In the data below, copy out verbatim every line from the one containing "You are a computer-use agent. Viewport: 291px" through the one containing "point(1198,111)", including both of those lines.

-- start --

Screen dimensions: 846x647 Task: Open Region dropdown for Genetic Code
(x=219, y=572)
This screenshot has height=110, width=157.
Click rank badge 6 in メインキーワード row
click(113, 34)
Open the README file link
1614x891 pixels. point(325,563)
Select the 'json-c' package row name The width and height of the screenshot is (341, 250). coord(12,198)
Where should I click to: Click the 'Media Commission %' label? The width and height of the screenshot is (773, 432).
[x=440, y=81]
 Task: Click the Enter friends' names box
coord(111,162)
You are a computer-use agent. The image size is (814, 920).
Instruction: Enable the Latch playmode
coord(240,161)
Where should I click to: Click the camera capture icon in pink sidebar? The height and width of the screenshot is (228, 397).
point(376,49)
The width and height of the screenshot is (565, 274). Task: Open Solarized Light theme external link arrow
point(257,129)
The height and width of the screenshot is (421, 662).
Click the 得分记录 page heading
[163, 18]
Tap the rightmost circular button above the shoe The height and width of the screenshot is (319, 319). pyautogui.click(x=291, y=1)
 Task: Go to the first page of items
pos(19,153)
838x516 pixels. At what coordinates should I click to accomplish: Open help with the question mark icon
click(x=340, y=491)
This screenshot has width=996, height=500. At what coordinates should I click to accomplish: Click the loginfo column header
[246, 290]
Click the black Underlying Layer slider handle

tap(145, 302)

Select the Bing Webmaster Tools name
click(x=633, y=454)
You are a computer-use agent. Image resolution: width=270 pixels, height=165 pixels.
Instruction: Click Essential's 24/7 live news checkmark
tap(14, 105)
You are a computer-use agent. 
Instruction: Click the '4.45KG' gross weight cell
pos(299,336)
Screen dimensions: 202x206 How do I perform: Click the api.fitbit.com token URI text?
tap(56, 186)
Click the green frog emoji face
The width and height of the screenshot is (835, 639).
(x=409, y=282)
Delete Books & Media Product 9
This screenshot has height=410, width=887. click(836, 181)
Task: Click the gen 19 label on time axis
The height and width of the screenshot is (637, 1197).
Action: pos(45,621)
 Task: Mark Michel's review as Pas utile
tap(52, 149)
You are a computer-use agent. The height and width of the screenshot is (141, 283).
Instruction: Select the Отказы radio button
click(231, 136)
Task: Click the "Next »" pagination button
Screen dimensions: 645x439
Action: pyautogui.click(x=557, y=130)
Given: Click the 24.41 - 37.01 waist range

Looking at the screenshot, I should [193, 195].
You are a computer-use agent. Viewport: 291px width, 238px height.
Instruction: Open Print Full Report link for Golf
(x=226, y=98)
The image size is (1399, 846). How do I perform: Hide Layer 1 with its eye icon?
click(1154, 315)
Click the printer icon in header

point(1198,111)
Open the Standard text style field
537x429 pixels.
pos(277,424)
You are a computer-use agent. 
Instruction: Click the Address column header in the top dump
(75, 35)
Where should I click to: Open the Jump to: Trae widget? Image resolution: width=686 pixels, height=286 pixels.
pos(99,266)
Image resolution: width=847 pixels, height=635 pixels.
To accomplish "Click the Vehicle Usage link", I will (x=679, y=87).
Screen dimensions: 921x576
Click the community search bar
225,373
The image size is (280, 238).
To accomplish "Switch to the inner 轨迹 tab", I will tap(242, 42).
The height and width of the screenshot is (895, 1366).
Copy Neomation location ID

-- end --

**RESULT FOR THIS TASK**
You are a computer-use agent. Viewport: 291px width, 238px height.
Instruction: Open Print Full Report link for Golf
(x=226, y=98)
The image size is (1399, 846). How do I perform: Hide Layer 1 with its eye icon?
click(1154, 315)
Click the printer icon in header

point(1198,111)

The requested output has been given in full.